HESI LPN
HESI Fundamentals Test Bank
1. A client has just returned from surgery with an indwelling urinary catheter in place. What is the most important action for the nurse to take to prevent infection?
- A. Change the catheter every 72 hours.
- B. Ensure the catheter tubing is free of kinks.
- C. Clean the perineal area with antiseptic solution daily.
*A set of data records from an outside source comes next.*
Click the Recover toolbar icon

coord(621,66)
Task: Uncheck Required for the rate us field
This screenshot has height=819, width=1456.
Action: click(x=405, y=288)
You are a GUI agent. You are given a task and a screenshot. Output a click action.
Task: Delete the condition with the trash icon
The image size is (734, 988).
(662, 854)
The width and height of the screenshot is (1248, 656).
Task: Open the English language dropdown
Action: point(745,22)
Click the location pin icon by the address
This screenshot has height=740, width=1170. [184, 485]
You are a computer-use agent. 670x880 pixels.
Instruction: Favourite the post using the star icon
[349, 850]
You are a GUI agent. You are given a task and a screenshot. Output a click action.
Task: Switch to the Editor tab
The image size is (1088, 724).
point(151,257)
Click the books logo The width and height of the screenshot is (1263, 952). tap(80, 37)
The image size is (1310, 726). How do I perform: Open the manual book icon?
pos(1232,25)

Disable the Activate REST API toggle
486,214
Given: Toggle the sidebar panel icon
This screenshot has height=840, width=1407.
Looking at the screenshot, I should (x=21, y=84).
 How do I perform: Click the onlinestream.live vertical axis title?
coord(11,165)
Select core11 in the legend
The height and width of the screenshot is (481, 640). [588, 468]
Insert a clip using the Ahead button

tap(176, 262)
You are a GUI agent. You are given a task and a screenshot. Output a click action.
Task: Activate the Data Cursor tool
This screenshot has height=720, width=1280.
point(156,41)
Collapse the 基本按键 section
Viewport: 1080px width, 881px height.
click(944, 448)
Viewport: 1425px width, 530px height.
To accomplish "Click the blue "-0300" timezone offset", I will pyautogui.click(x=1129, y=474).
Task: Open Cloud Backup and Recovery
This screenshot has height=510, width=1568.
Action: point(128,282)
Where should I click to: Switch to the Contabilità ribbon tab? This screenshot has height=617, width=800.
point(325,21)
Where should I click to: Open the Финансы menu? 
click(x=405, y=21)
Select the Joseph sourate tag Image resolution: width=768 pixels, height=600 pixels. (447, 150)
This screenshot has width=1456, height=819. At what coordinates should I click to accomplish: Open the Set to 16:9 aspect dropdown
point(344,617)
- D. Irrigate the catheter with normal saline every shift.
Correct answer: B
Rationale: The most crucial action to prevent infection in a client with an indwelling urinary catheter is to ensure the catheter tubing is free of kinks. Kinks in the tubing can lead to urine retention or obstruction, increasing the risk of infection. Changing the catheter every 72 hours is not necessary if there are no signs of infection or other issues. Cleaning the perineal area with antiseptic solution daily is important for hygiene but not the most critical action to prevent infection related to the catheter. Irrigating the catheter with normal saline every shift is not a routine practice and may increase the risk of introducing pathogens into the urinary system.
2. A client recovering from lung cancer is advised to resume lower-intensity activities of daily living. Which of the following activities should the nurse recommend to the client?
- A. Washing dishes
- B. Mowing the lawn
- C. Carrying heavy groceries
- D. Gardening
Correct answer: A
Rationale: The correct answer is A: Washing dishes. Washing dishes is a lower-intensity activity that is suitable for a client recovering from lung cancer. This activity does not require significant physical exertion and allows the client to engage in a manageable task while still following the provider's instructions for lower-intensity activities. Choices B, C, and D involve more physical effort and may not be appropriate for a client recovering from lung cancer, as they require more energy and physical strain, which could hinder the recovery process.
3. Which assessment data reflects the need for nurses to include the problem, “Risk for falls,” in a client’s plan of care?
- A. Recent serum hemoglobin level of 16 g/dL
- B. Opioid analgesic received one hour ago
- C. Stooped posture with an unsteady gait
- D. Expressed feelings of depression
Correct answer: B
Rationale: The correct answer is B. The recent administration of opioid analgesics increases the risk for falls due to potential side effects such as sedation and dizziness. Choice A, a recent serum hemoglobin level of 16 g/dL, is not directly related to the risk for falls. Choice C, stooped posture with an unsteady gait, may indicate an existing risk but does not directly reflect the need to include 'Risk for falls' in the care plan. Choice D, expressed feelings of depression, is important to address but is not directly associated with the risk for falls.
4. When reviewing car seat use with the parents of a 1-month-old infant, which of the following instructions should the nurse include?
- A. Use a car seat that has a three-point harness system.
- B. Position the car seat so that the infant is rear-facing.
- C. Secure the car seat in the front passenger seat of the vehicle.
- D. Convert to a booster seat after 12 months.
Correct answer: B
Rationale: The correct instruction for car seat use with a 1-month-old infant is to position the car seat so that the infant is rear-facing. This orientation provides the safest option for infants as it supports their head, neck, and spine. While using a car seat with a three-point harness system is appropriate for infants, placing the car seat in the front passenger seat is not recommended due to the presence of airbags, which can pose a risk to the infant in the event of deployment. Additionally, transitioning to a booster seat is not suitable at 12 months; infants should remain in rear-facing car seats until they outgrow the seat's height or weight limits, typically around 2 years of age.
5. A nurse is counseling a middle adult client who describes having difficulty dealing with several issues. Which of the following client statements should the nurse identify as the priority to assess further?
- A. “I am struggling to accept that my parents are aging and need so much help.”
- B. “It’s been so stressful for me to think about having intimate relationships.”
- C. “I know I should volunteer my time for a good cause, but maybe I’m just selfish.”
- D. “I love my grandchildren, but my child expects me to relive my parenting days.”
Correct answer: A
Rationale: The correct answer is A. The statement about struggling with aging parents indicates a significant stressor that could impact overall well-being and warrants further assessment. This statement reveals a potential source of emotional distress and adjustment difficulties for the client, as aging parents needing help can be a complex issue involving feelings of loss, role reversal, and increased responsibilities. Choices B, C, and D, although important, do not signify as immediate a need for further assessment compared to the challenges related to aging parents. Choice B focuses on intimate relationships, which is a common concern but may not be as urgent as dealing with aging parents. Choice C reflects feelings of selfishness but does not indicate an immediate need for further assessment. Choice D involves expectations from the client's child but does not highlight a critical issue that could impact the client's well-being as directly as struggling with aging parents.